May 27, 2003

OPEC on line to cut output to avoid 'crisis'


DOHA—OPEC can be expected to agree to slash production at a ministerial meeting in Qatar on June 11 to avoid a price collapse, OPEC President Abdullah bin Hamad al-Attiyah told AFP on Monday, strongly defending Iraq's position within the oil cartel.

"The cut will be the topic that will be very carefully" discussed, Attiyah said, noting that confusion about Iraq's return to the market and inventories made it difficult to set a figure.

"I believe maybe we will cut it because we believe that in all earnestness there will be more oil in the market and the market cannot accept it. "We don't want to see this huge floating of oil, collecting dramatically and putting pressure on the oil price. We don't want to see ourselves in the position of 1999," when prices collapsed to $10 a barrel on oversupply.

"Personally I believe $25 is a very reasonable price," said Attiyah, who is also Qatar's energy minister, reiterating the 11-member cartel's target rate.

"We will discuss the market situation very carefully. We would like to be sure that we are on the safe side ... avoiding any crisis."

Iraq's return to the market after the US-led war is predicted to come around the end of June, but Attiyah said it was difficult to read.

The Organisation of Petroleum Exporting Countries would "also treat very carefully the re-entry of Iraq to the market," at the June talks in Doha.

"It's really very difficult," he stressed, recalling conflicting reports of the exact timing and how quickly Iraq would reach pre-war daily average production of 2.7 million barrels per day (bpd).

"This also we have to study very carefully," he said. "The analysis is very confused now about when Iraq is coming."

He took strong issue with US suggestions that Baghdad may pull out of OPEC.

"I heard a lot of rumours saying maybe Iraq will withdraw," Attiyah said in his office at Qatar's energy ministry.

"Is it true? I don't believe it. Is the interest of Iraq tomorrow to see the oil price at $6? I don't believe it. I don't think this a pragmatic answer." Washington's chief executive officer of Iraq's oil advisory board, Philip Carroll, told the Washington Post on May 17 Iraq may be best served by ignoring OPEC quotas and producing as much oil as it can.

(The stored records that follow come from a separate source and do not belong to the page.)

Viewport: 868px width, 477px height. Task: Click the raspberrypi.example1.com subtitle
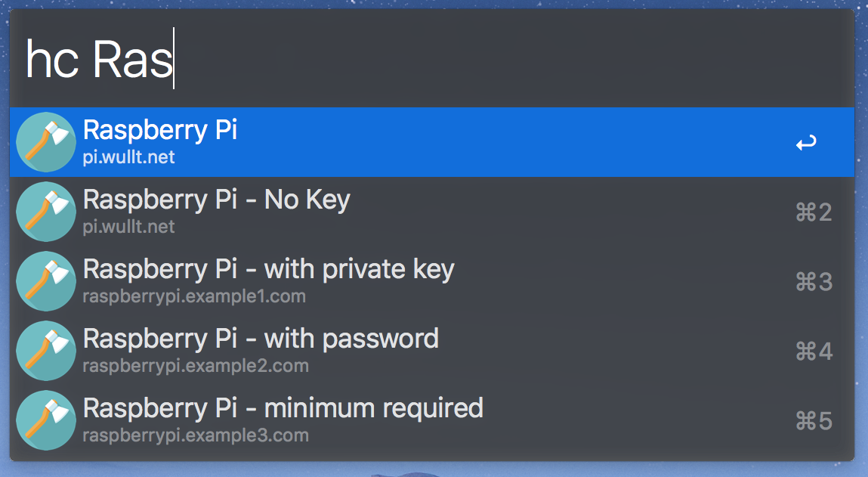tap(194, 296)
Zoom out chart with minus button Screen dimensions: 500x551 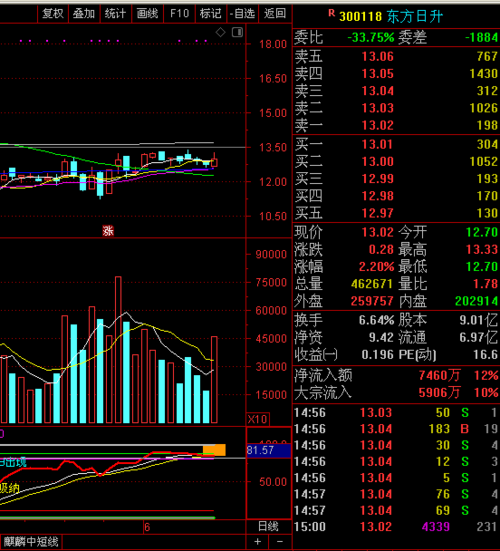pyautogui.click(x=280, y=542)

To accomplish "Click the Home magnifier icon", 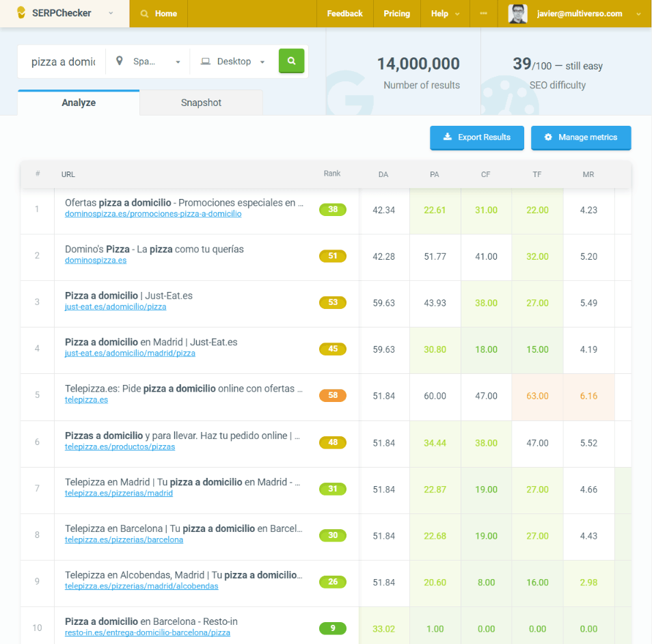I will 143,13.
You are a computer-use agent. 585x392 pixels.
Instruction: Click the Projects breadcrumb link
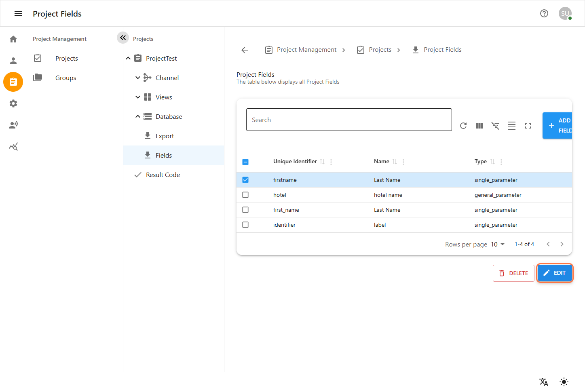click(380, 49)
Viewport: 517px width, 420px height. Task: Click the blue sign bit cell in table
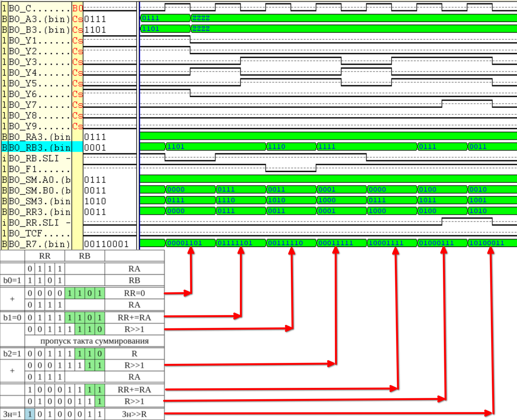click(30, 414)
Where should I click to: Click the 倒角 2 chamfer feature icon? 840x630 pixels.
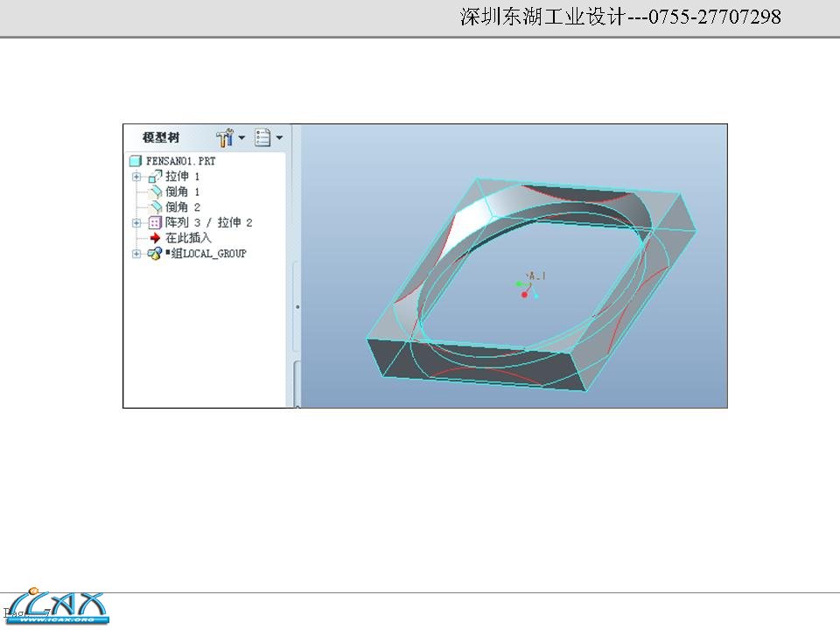155,206
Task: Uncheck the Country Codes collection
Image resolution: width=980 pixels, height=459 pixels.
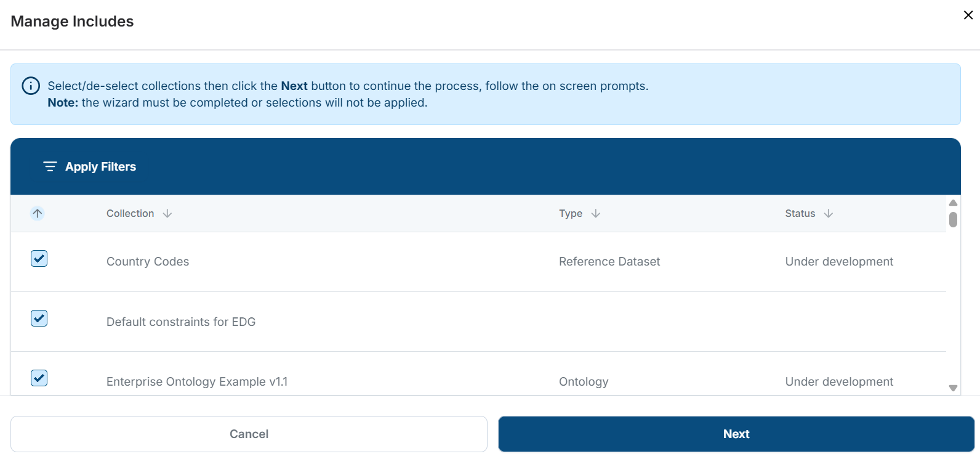Action: point(39,259)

"I believe personally that Iraq needs OPEC and OPEC needs Iraq and Iraq is one of the founders of OPEC," Attiyah riposted in reference to the establishment of the cartel in Baghdad in 1960.

"Anyone can say ignore" the producers' cartel, Attiyah said, raising his voice. "Anybody can walk out of OPEC, this is a sovereign decision, but is it of benefit to Iraq? My answer is no," Attiyah.

Attiyah has already said that for oil-related matters OPEC would not recognise the United States as a representative of Iraq, which boasts the world's second largest oil reserves, and would await a new government in Baghdad.

Iraq for the past decade has remained an official OPEC member but has exported its oil under United Nations auspices as part the sanctions regime imposed following its 1990 invasion of Kuwait.

Sanctions were lifted last week, paving the way for exports under the post-war US administration in Iraq.

Iraq's last OPEC quota in July 1990 was 3.14 million bpd, the same as Iran and about 14 percent of OPEC's production ceiling. Before the war Iraq's antiquated oil industry could manage to pump an average of 2.7 million bpd.

Attiyah admitted that OPEC's decision in April to cut two million bpd from actual production created some "confusion", but he defended the effort to "balance supply and demand."

"We closed our eyes to any extra production" by quota busters, he said. "Current production was higher than the quota by almost higher three million (bpd)."

The minister, who said the issue of quota busting would also be taken up in Doha, called for people to recognise the role of OPEC in "successfully" balancing supply and demand despite recent turmoil.

"Consumers should give credit to OPEC for not taking advantage of consumers because we could have taken advantage of the consumers when the price was 30 dollars or over, but we didn't."

Crude slumped after OPEC's unexpected move to raise output ceilings from June 1 while also trying to crack down on quotas busting.

However, prices have since risen despite the removal of UN sanctions. In London, benchmark Brent North Sea crude oil for July delivery rose to $26.34 per barrel in late Friday trading from $26.15 a week earlier.

In New York, light sweet crude June-dated futures reached $29.30 from $28.75 the previous week, but closed at $29.16 for July delivery. Dealers took fright after low weekly US oil inventory figures were released on Wednesday.